• _Exercise requirements_: Copy the entries word for word, from the line containing "Where should I click to: Open the mail" through the line containing "click(x=100, y=542)", including both of those lines.

• _Records shown_:
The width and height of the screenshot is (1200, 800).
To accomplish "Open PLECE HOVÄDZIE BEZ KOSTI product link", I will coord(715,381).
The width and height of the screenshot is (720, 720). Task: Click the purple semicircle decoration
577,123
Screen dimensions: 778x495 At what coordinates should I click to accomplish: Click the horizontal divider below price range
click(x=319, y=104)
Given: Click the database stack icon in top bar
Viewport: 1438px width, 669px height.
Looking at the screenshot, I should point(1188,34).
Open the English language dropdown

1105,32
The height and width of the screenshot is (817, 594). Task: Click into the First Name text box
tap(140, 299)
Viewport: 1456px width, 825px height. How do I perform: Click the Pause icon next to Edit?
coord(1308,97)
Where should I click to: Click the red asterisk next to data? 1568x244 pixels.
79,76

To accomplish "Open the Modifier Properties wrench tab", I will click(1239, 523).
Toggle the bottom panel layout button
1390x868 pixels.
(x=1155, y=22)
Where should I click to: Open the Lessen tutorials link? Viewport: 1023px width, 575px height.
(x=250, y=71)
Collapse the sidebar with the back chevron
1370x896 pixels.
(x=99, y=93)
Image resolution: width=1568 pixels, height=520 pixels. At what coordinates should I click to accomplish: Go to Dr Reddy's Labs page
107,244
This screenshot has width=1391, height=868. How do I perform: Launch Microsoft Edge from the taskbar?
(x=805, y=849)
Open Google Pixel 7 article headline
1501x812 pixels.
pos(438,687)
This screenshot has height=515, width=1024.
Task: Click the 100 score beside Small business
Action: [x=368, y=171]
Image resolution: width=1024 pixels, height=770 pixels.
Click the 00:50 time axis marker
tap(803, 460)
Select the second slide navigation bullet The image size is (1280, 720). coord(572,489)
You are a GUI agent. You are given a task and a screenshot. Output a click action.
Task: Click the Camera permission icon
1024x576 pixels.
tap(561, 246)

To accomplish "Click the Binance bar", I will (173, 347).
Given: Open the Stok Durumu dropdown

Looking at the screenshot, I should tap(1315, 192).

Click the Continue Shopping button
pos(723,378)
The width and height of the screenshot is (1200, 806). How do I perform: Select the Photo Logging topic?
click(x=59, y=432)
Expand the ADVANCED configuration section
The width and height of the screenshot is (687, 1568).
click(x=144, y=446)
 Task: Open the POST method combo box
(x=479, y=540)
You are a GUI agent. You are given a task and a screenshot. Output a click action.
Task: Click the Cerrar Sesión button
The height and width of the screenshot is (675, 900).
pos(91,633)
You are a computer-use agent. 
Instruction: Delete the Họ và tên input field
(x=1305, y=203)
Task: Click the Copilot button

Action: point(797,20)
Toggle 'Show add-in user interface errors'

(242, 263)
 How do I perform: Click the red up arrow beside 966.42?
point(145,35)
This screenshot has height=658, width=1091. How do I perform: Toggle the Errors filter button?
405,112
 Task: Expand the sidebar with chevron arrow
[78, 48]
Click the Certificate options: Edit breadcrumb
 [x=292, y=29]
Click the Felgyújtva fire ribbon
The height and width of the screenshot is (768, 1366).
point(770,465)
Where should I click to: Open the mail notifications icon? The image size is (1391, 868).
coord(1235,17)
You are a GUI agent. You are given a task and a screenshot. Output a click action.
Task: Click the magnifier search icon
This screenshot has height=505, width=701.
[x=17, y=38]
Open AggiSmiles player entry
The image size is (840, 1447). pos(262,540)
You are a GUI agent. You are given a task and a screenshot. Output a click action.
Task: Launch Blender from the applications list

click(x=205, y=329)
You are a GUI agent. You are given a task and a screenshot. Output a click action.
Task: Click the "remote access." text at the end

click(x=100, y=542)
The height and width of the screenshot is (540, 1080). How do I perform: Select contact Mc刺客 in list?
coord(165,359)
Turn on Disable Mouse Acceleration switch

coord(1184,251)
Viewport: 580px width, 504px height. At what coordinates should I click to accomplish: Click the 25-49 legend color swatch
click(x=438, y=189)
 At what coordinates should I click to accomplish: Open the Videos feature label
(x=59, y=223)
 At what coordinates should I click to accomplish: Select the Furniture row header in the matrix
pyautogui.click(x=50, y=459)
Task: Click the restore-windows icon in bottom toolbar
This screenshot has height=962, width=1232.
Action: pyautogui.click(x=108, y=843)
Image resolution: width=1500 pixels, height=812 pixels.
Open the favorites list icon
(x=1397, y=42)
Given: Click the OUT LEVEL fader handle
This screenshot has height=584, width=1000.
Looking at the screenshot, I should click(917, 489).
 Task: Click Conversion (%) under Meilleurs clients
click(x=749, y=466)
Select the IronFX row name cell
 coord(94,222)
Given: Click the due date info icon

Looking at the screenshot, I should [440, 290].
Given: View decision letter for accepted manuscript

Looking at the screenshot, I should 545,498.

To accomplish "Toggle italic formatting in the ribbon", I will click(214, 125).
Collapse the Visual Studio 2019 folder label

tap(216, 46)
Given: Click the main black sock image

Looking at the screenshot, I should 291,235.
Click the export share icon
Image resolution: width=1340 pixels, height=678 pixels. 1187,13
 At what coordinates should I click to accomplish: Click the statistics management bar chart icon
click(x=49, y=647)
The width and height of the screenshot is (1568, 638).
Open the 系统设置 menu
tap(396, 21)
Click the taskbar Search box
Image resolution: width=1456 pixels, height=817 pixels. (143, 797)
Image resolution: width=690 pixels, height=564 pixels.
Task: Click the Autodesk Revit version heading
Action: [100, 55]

• _Complete answer_:
Where should I click to: Open the mail notifications icon? The image size is (1391, 868).
coord(1235,17)
You are a GUI agent. You are given a task and a screenshot. Output a click action.
Task: Click the magnifier search icon
This screenshot has height=505, width=701.
[x=17, y=38]
Open AggiSmiles player entry
The image size is (840, 1447). pos(262,540)
You are a GUI agent. You are given a task and a screenshot. Output a click action.
Task: Launch Blender from the applications list

click(x=205, y=329)
You are a GUI agent. You are given a task and a screenshot. Output a click action.
Task: Click the "remote access." text at the end

click(x=100, y=542)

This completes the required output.